Question

Question #6c732

Answer 1

Sorry, what's the question here? 6 seconds, if you're looking for the time it takes for the rock to hit the ground.

Explanation:

It's not super clear what you're asking (no offence).

If you're asking how long it takes the rock to hit the ground (just my guess) I can answer that.

We know the height is given as
`h(t)=-16x^2+16x+480`

though I feel like the "x"s were supposed to be "t"s, since h was a function of t and you didn't mention t in the equation. To rewrite,

`h(t)=-16t^2+16t+480`

We also know that when the rock hits the ground,
`h(t)=0`.

So we need to solve the quadratic for when `h(t)=0`

`0=-16t^2+16t+480`
We can divide by 16
`0/16=-t^2+t+30`
`0=-t^2+t+30`

Now we can factor this or use the quadratic formula . Just for fun, let's use the quadratic formula. I'm assuming you know how to solve quadratics, but if not perhaps check out the links above.

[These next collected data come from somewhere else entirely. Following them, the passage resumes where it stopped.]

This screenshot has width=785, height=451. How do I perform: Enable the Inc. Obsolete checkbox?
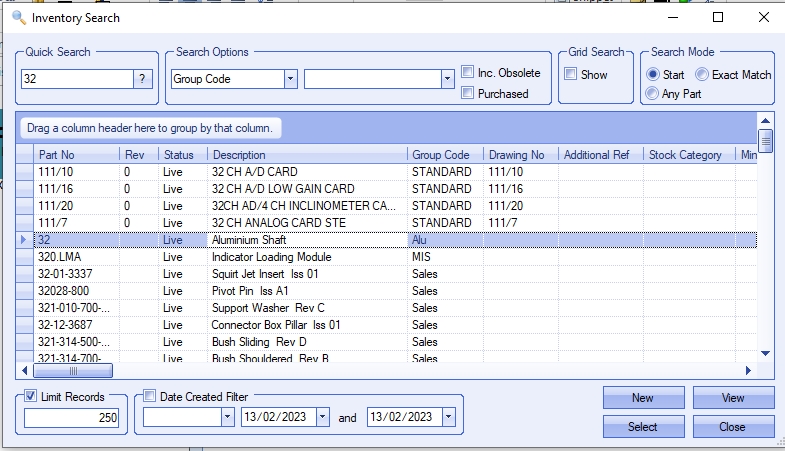[468, 73]
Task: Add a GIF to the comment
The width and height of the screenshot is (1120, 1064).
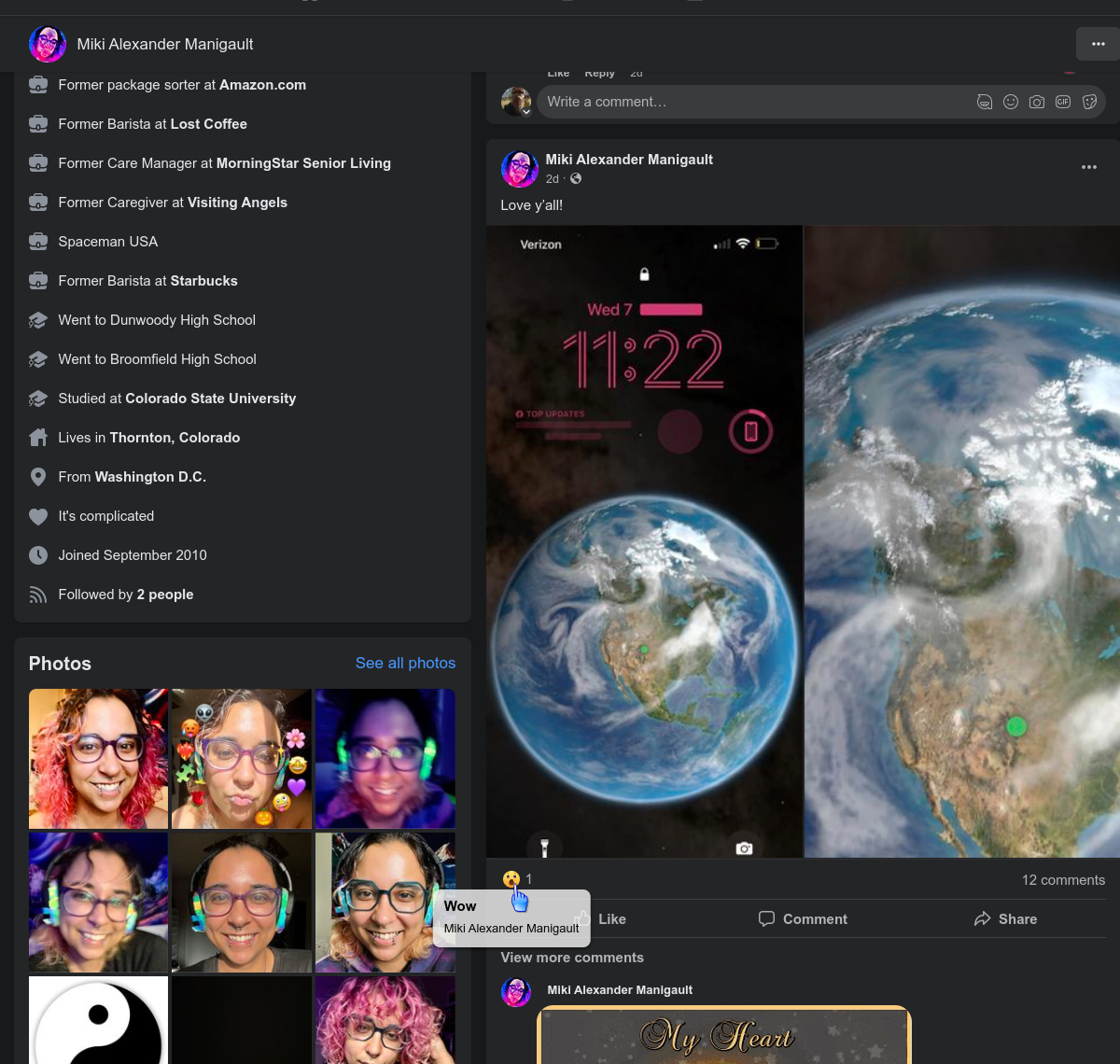Action: pyautogui.click(x=1063, y=102)
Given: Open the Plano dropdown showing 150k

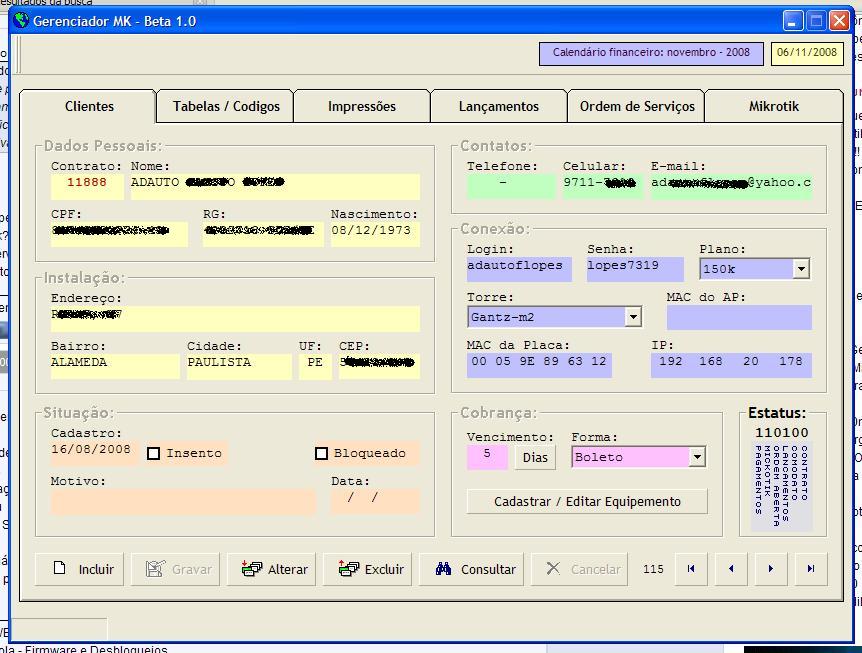Looking at the screenshot, I should 800,269.
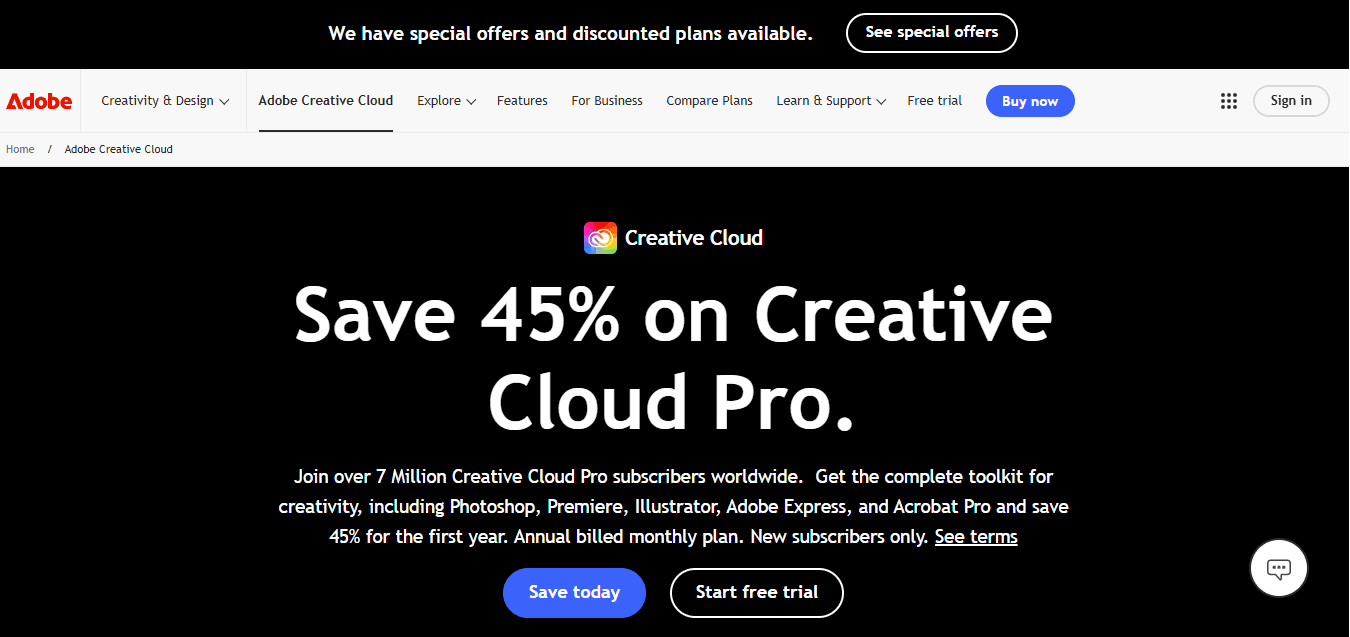
Task: Go to Home in the breadcrumb
Action: pyautogui.click(x=20, y=149)
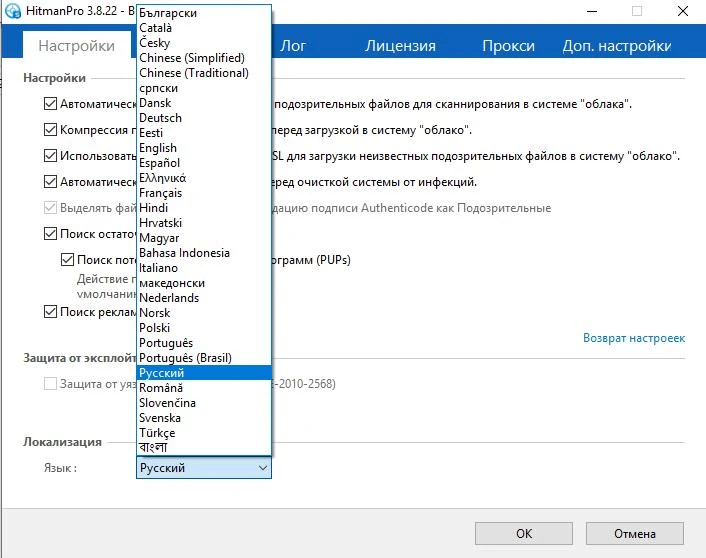Open the Доп. настройки tab
This screenshot has height=558, width=706.
pyautogui.click(x=616, y=46)
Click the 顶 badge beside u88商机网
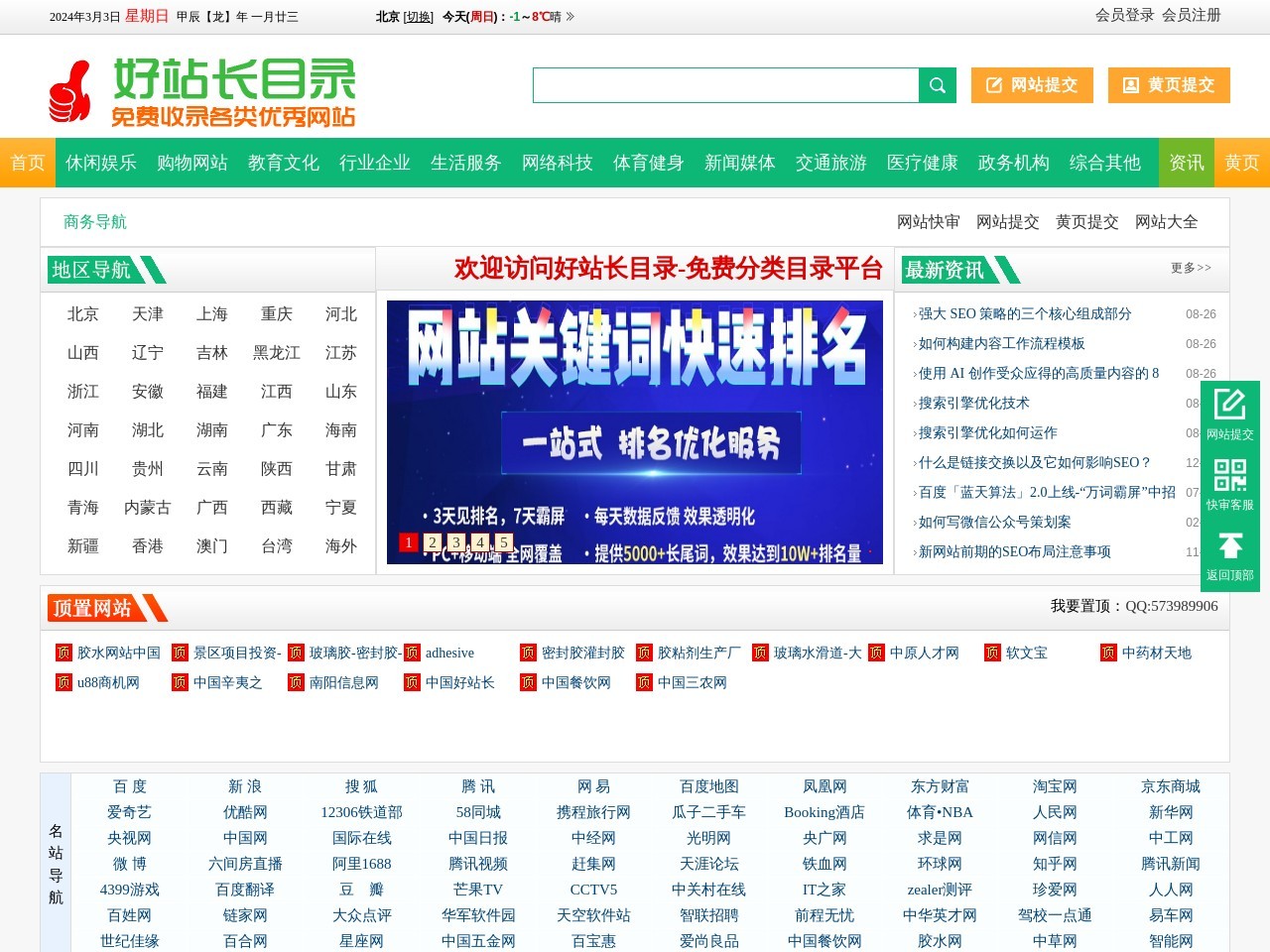The image size is (1270, 952). point(64,682)
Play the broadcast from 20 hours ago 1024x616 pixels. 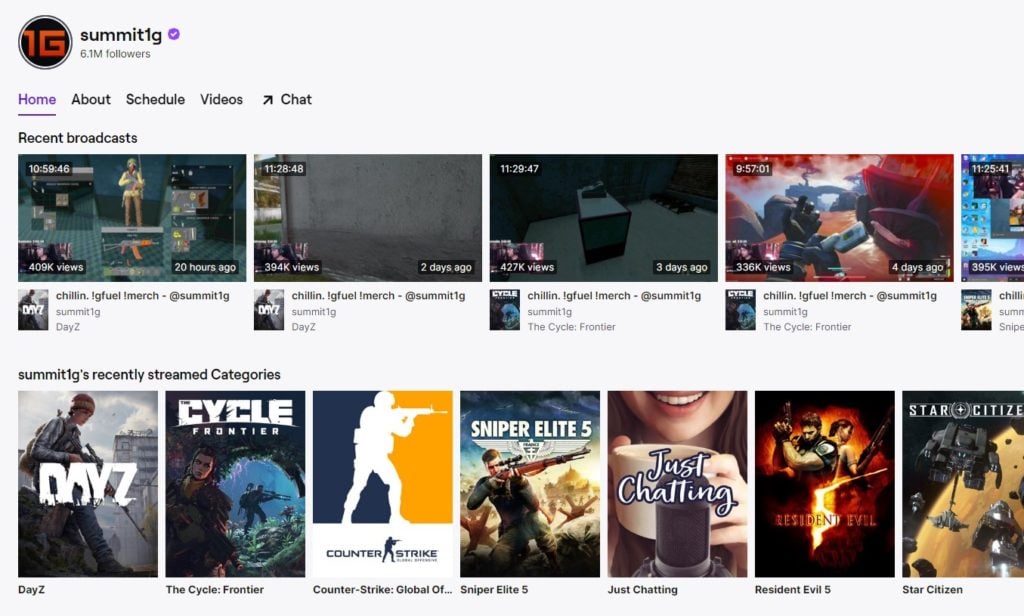coord(132,218)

`t=\frac{-1 \+- \sqrt(1^2-4(-1)(30))}{2(-1)}`
`=\frac{-1 \+- \sqrt(121)}{-2}`
`=\frac{1 \+- \sqrt(121)}{2}`
`=\frac{1 \+- 11}{2}`
`=\frac{12}{2} or -10/2`
`=6 or -5`
But the negative 5 doesn't really make sense in this case (the equation doesn't apply for t less than 0), so let's take the value of 6.

So, after 6 seconds, the rock will hit the ground.